One thing in order to avoid mixing xalan and saxon is to check the exts
definition in your indexing stylesheet (whether lucene or solr), from
fedoragsearch.properties:
# xsltProcessor, xalan or saxon
# this choice must be accompanied by the right namespace in your
foxmlToLucene.xslt:
# xmlns:exts="xalan://dk.defxws.fedoragsearch.server.GenericOperationsImpl"
for xalan
# xmlns:exts="java://dk.defxws.fedoragsearch.server.GenericOperationsImpl"
for saxon
fedoragsearch.xsltProcessor = xalan
Please address the Islandora community also. I appreciate very much their use
of GSearch, but I cannot answer questions about it.
-Gert
On 28/11/2011, at 11.47, Serhiy Polyakov wrote:
Gert,
I fixed the problem of indexing managed datastreams by downloading
newer GSearch 2.3 few days ago. I was trying to fix the problem with
the version I got from https://github.com/fcrepo/gsearch on October
31. I think it was beta.
So this class
dk.defxws.fedoragsearch.server.GenericOperationsImpl
is working now.
I am still getting the error with another class that comes from
Islandora and is supposed to parse MODS inline datastream. Command
line processing with Xalan gives this error that for some reason
refers to Saxon?:
file:///home/user1/4_XML_Tr/demoFoxmlToSolr.xslt;<file:////home/user1/4_XML_Tr/demoFoxmlToSolr.xslt;>
Line #298; Column
#-1; XSLT Error (net.sf.saxon.trans.XPathException): Cannot find a
matching 8-argument function named
{xalan://ca.upei.roblib.DataStreamForXSLT}getDatastreamTextRaw()
Exception in thread "main" java.lang.RuntimeException: Cannot find a
matching 8-argument function named
{xalan://ca.upei.roblib.DataStreamForXSLT}getDatastreamTextRaw()
at org.apache.xalan.xslt.Process.doExit(Process.java:1153)
at org.apache.xalan.xslt.Process.main(Process.java:1126)
Interestingly, parser worked from the command line when I removed
tomcat/webapps/fedoragsearch/WEB-INF/lib/saxon9he.jar
and also copied fedora-client-3.1.jar there (taken from GSearch 2.2).
However, in this case http://myhost:8080/fedoragsearch/rest says Saxon
is missing.
Thanks,
Serhiy
On Wed, Nov 23, 2011 at 3:23 AM, Gert Schmeltz Pedersen
<g...@dtic.dtu.dk<mailto:g...@dtic.dtu.dk>> wrote:
I can confirm that the pdf document in datastream DS2 of the demo object
demo:18 is indexed in my test installation.
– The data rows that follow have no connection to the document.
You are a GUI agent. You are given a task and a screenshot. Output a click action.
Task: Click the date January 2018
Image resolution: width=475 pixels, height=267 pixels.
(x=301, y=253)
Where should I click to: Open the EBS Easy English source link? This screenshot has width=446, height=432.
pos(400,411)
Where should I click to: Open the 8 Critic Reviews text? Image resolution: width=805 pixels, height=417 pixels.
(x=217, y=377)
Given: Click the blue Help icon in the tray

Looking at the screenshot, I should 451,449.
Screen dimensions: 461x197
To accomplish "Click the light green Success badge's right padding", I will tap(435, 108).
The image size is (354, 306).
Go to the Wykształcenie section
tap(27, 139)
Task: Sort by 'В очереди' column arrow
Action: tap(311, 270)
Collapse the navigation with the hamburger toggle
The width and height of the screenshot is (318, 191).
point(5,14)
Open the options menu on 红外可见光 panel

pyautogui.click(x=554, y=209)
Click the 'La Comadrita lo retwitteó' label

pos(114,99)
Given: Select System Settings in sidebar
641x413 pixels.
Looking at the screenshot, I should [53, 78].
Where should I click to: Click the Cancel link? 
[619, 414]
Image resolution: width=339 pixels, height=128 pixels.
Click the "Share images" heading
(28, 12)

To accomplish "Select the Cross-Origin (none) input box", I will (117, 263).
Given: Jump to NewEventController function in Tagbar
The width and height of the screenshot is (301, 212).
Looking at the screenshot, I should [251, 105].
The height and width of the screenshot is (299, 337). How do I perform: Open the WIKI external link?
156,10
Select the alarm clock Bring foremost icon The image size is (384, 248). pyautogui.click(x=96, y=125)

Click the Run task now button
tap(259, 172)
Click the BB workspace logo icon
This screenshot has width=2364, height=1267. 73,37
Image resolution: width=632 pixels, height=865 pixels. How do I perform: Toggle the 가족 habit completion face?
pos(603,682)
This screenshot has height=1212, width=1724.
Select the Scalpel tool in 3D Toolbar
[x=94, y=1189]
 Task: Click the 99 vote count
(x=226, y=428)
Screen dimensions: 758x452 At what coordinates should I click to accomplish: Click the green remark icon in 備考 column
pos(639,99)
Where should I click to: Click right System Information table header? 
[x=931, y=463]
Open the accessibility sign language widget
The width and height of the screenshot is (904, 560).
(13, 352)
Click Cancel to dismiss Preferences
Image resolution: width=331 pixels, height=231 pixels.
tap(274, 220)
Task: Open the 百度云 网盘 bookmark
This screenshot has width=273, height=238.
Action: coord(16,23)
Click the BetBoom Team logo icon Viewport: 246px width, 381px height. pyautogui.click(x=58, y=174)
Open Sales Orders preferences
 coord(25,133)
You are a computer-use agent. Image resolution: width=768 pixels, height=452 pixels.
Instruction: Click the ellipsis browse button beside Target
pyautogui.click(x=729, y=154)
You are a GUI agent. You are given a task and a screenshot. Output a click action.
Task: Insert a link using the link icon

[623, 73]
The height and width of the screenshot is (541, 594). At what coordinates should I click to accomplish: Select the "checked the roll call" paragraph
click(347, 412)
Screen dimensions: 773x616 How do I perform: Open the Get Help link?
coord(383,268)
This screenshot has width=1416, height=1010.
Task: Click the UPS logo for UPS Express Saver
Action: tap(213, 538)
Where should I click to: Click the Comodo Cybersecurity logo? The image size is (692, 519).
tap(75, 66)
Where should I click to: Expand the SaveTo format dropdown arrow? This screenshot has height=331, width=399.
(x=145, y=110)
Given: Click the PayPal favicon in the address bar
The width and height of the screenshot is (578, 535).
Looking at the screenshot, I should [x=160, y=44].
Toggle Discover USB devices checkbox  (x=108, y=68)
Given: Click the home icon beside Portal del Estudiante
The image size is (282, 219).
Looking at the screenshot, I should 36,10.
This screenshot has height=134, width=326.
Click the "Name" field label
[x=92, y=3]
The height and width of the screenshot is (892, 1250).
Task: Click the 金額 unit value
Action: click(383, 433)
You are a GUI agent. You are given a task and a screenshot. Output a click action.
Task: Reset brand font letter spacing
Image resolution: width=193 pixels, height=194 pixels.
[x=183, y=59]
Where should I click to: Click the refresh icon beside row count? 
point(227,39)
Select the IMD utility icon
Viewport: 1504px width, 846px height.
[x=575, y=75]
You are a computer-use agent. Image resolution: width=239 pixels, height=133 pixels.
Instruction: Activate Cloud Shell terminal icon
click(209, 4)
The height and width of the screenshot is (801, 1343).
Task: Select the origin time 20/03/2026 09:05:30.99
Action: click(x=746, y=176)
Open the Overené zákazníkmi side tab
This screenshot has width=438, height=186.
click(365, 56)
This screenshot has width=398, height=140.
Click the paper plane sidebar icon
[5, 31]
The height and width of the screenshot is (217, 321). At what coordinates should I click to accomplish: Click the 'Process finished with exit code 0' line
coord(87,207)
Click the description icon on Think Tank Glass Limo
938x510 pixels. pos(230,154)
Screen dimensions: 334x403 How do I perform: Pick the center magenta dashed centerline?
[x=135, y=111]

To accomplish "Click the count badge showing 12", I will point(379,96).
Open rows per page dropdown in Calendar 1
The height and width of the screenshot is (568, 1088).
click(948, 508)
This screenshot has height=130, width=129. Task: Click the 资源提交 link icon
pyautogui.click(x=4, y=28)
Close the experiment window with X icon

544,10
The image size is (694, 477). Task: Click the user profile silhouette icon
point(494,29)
If I understand you correctly, you _do_ get the pdf indexed as part of
foxml.all.text, right? So that must mean that the error is produced somewhere
else in your indexing stylesheet, maybe in line #86 as indicated in the error
message below, also, it is strange that the error message refers to saxon,
saxon cannot work, when your exts refers to xalan. Look into fedoragsearch.log
and catalina.out, there must be something.
-Gert
On 23/11/2011, at 09.26, Serhiy Polyakov wrote:
Hello,
I am trying to get OBJ datastream (application/pdf) processed and
indexed into Solr 3.4 with GSearch2.3. I excluded all MODS streams to
isolate the problem. So I have DC and OBJ (pdf)
Note: Pdf indexing was working for me in last spring installation with
GSearch 2.2 on Lucene. Summer time system with and GSearch 2.2 beta on
Solr 1.4 is not indexing pdf as well.
For the debugging I tried command line XSLT processor xalan 2.7.0 that
comes with GSearch. I include all classpath vars as I mentioned in
previous messages.
It gives this Error:
file:///home/fedora/3_XML_Pro/foxmlToSolr.xslt;<file:////home/fedora/3_XML_Pro/foxmlToSolr.xslt;>
Line #86; Column #-1;
XSLT Error (net.sf.saxon.trans.XPathException): Cannot find a matching
8-argument function named
{xalan://dk.defxws.fedoragsearch.server.GenericOperationsImpl}getDatastreamText()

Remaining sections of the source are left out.